Multi-Port Autonomous Reconfigurable Solar Power Plant

As the penetration level of power electronics increases and remote photovoltaic (PV) generation is integrated into the alternating current (ac) grid, the short-circuit ratio (SCR) at the point of interconnection of a hybrid PV–energy storage system (ESS) plant may be low. Additionally, the inertia of the alternating current (ac) grid may be low. The low SCRs and inertias can lead to reliability challenges in the power grid. These operating conditions require additional reinforcements, such as synchronous condensers, static var compensators, static synchronous compensators, and high-voltage direct current (HVdc) links/grids. HVdc links or grids may also provide the additional capability of connecting the plant to asynchronous grids and/or connecting asynchronous grids, among others. This scenario leads to discrete development of solar inverters, energy storage inverters, HVdc converters, and several transformers.

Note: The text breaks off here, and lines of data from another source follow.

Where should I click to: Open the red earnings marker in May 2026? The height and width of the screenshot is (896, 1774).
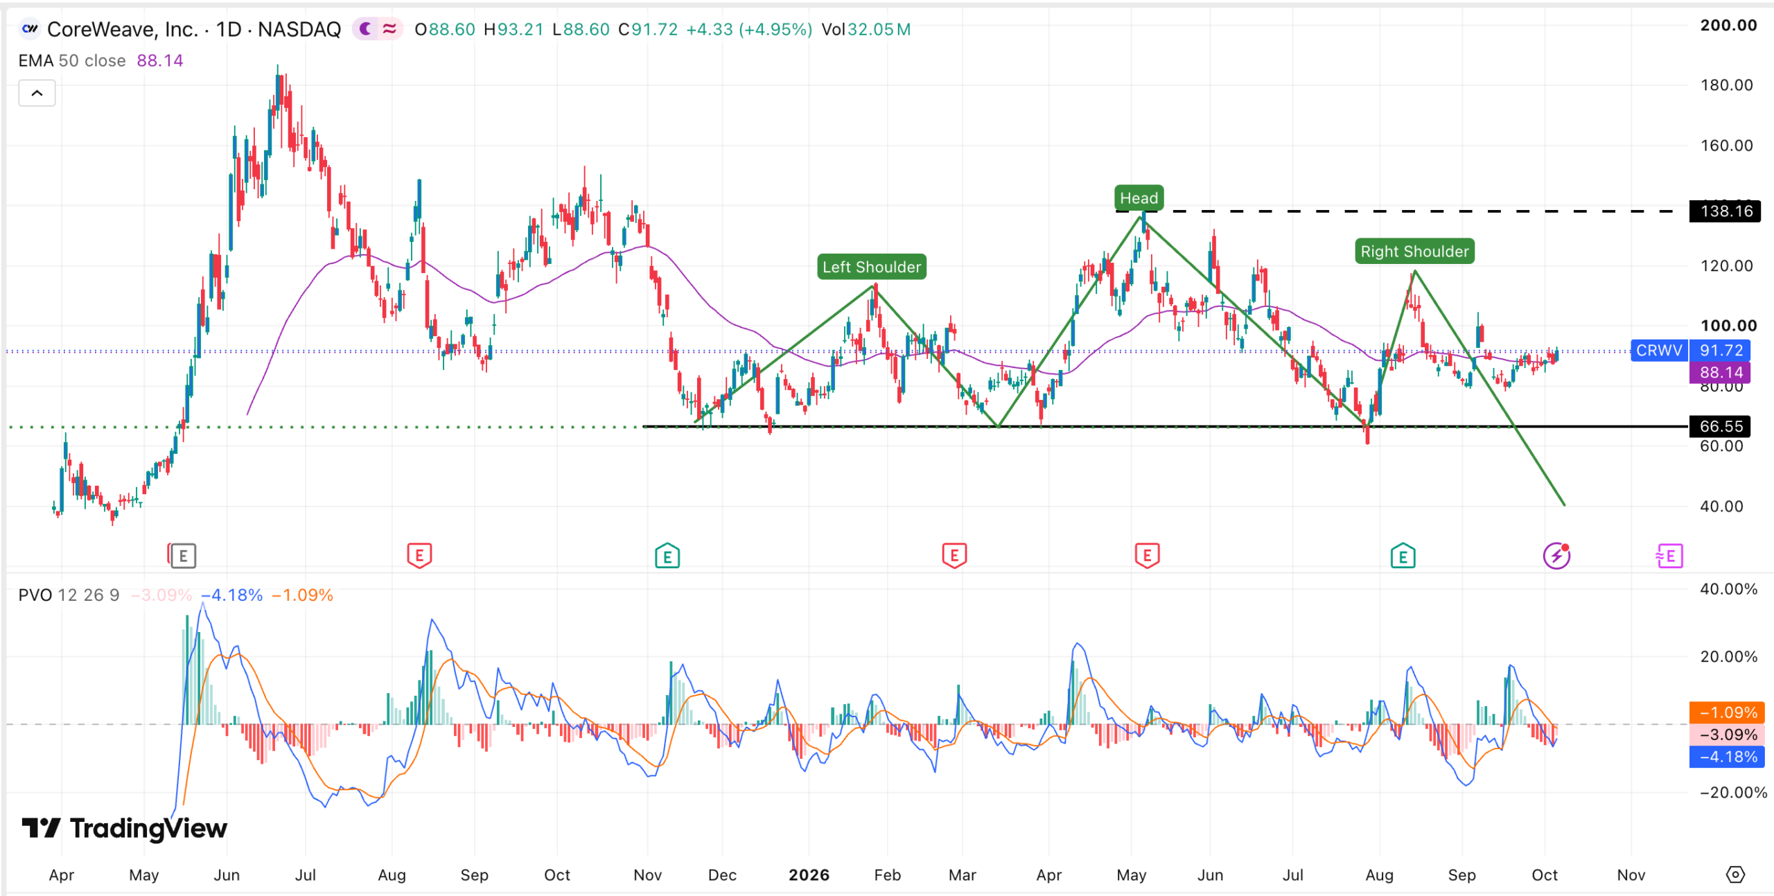click(x=1147, y=556)
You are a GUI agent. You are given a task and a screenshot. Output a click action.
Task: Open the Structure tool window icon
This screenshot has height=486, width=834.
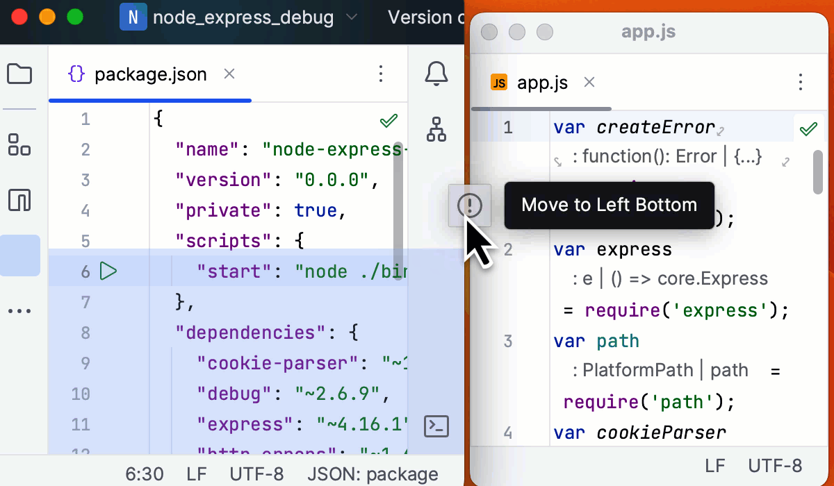19,144
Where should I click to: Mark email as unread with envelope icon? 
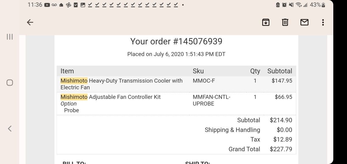[304, 22]
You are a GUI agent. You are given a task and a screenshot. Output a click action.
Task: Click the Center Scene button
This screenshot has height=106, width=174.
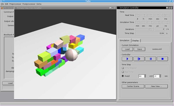pos(133,86)
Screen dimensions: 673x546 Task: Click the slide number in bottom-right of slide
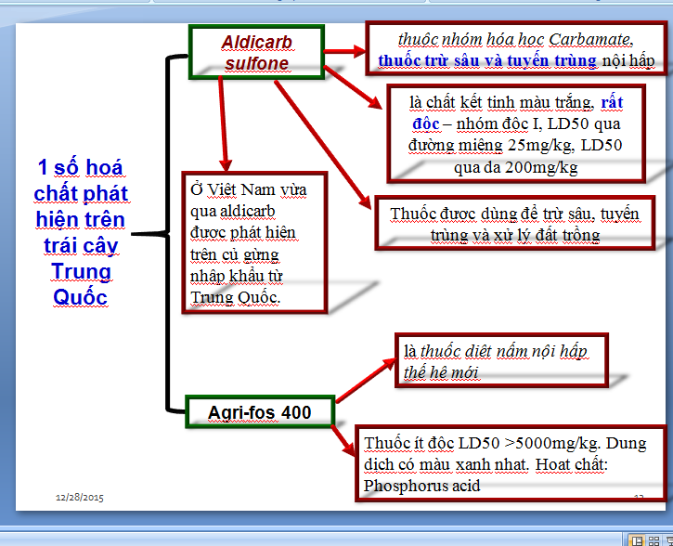(x=639, y=499)
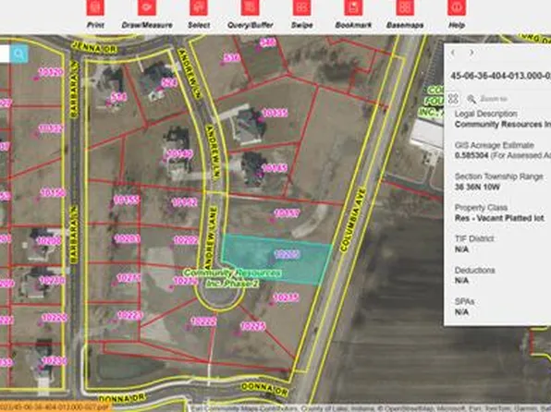Screen dimensions: 551x412
Task: Select parcel labeled 10185 on map
Action: (x=275, y=168)
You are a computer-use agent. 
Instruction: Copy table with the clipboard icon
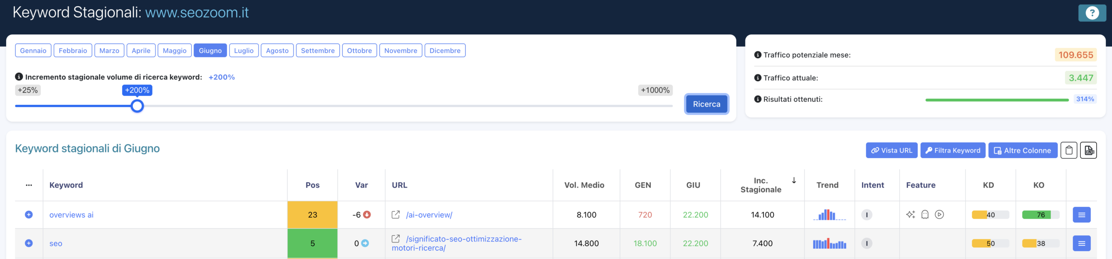pyautogui.click(x=1069, y=151)
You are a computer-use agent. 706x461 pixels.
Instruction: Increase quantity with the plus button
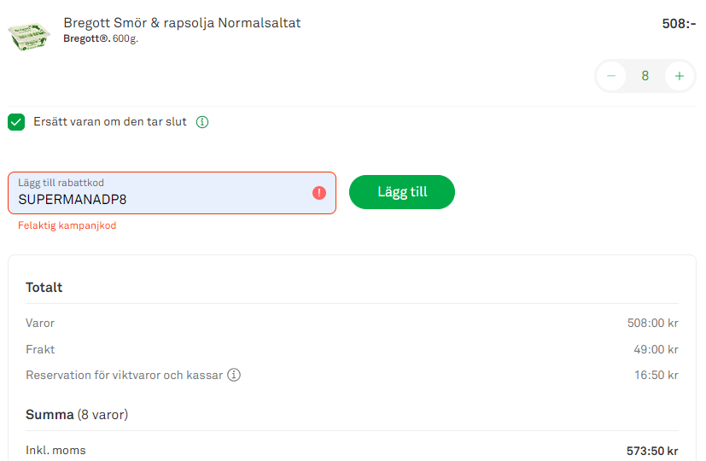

Some of the problems associated with this discrete development and inverter-based generation include increased cost, lower reliability, and reduced efficiency associated with duplication of power electronics (PEs); competing controls of several individual discrete inverter-based generators due to the presence of multiple PEs, which leads to derating of the system; and transient stability problems arising from inverter-based generation, such as voltage/frequency events leading inverter shutdowns, voltage instability and control interactions in the formed weak grid, and harmonics caused by resonances of multiple inverters.